PROBLEM REQUIREMENTS:
All of the records must be given again exactly.

====== DATA FOR THE TASK

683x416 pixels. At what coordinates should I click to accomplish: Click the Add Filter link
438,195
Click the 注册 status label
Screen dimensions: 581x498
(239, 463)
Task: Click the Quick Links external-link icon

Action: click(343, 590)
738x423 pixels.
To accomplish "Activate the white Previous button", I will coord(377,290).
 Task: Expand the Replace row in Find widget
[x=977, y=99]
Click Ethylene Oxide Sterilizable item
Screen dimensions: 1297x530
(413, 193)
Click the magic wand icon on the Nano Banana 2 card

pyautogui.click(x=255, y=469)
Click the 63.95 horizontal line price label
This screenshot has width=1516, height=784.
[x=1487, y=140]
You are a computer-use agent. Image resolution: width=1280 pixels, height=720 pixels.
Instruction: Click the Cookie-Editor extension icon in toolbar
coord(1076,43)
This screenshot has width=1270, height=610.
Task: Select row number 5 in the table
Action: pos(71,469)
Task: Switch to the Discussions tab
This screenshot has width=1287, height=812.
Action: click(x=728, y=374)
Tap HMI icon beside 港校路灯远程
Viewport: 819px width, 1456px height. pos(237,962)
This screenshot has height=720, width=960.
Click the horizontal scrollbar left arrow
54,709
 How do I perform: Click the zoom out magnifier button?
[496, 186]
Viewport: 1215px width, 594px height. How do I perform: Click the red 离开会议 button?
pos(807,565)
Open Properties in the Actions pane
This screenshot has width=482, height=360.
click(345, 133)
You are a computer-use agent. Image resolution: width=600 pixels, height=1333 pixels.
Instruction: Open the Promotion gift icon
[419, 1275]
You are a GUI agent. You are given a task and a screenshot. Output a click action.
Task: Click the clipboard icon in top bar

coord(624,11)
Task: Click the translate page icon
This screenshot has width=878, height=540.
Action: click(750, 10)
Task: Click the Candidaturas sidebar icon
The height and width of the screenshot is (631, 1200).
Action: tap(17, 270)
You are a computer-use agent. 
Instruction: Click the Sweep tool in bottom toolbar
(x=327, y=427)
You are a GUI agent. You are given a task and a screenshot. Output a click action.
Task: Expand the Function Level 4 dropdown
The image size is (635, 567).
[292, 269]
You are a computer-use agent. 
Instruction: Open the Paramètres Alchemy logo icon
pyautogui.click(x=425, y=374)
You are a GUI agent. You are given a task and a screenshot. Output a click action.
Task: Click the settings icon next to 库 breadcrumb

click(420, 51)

============

ANSWER FOR THIS EXERCISE:
683x416 pixels. At what coordinates should I click to accomplish: Click the Add Filter link
438,195
Click the 注册 status label
Screen dimensions: 581x498
(239, 463)
Task: Click the Quick Links external-link icon

Action: click(343, 590)
738x423 pixels.
To accomplish "Activate the white Previous button", I will coord(377,290).
 Task: Expand the Replace row in Find widget
[x=977, y=99]
Click Ethylene Oxide Sterilizable item
Screen dimensions: 1297x530
(413, 193)
Click the magic wand icon on the Nano Banana 2 card

pyautogui.click(x=255, y=469)
Click the 63.95 horizontal line price label
This screenshot has width=1516, height=784.
[x=1487, y=140]
You are a computer-use agent. Image resolution: width=1280 pixels, height=720 pixels.
Instruction: Click the Cookie-Editor extension icon in toolbar
coord(1076,43)
This screenshot has width=1270, height=610.
Task: Select row number 5 in the table
Action: pos(71,469)
Task: Switch to the Discussions tab
This screenshot has width=1287, height=812.
Action: click(x=728, y=374)
Tap HMI icon beside 港校路灯远程
Viewport: 819px width, 1456px height. pos(237,962)
This screenshot has height=720, width=960.
Click the horizontal scrollbar left arrow
54,709
 How do I perform: Click the zoom out magnifier button?
[496, 186]
Viewport: 1215px width, 594px height. How do I perform: Click the red 离开会议 button?
pos(807,565)
Open Properties in the Actions pane
This screenshot has width=482, height=360.
click(345, 133)
You are a computer-use agent. Image resolution: width=600 pixels, height=1333 pixels.
Instruction: Open the Promotion gift icon
[419, 1275]
You are a GUI agent. You are given a task and a screenshot. Output a click action.
Task: Click the clipboard icon in top bar

coord(624,11)
Task: Click the translate page icon
This screenshot has width=878, height=540.
Action: click(750, 10)
Task: Click the Candidaturas sidebar icon
The height and width of the screenshot is (631, 1200).
Action: tap(17, 270)
You are a computer-use agent. 
Instruction: Click the Sweep tool in bottom toolbar
(x=327, y=427)
You are a GUI agent. You are given a task and a screenshot. Output a click action.
Task: Expand the Function Level 4 dropdown
The image size is (635, 567).
[292, 269]
You are a computer-use agent. 
Instruction: Open the Paramètres Alchemy logo icon
pyautogui.click(x=425, y=374)
You are a GUI agent. You are given a task and a screenshot. Output a click action.
Task: Click the settings icon next to 库 breadcrumb

click(420, 51)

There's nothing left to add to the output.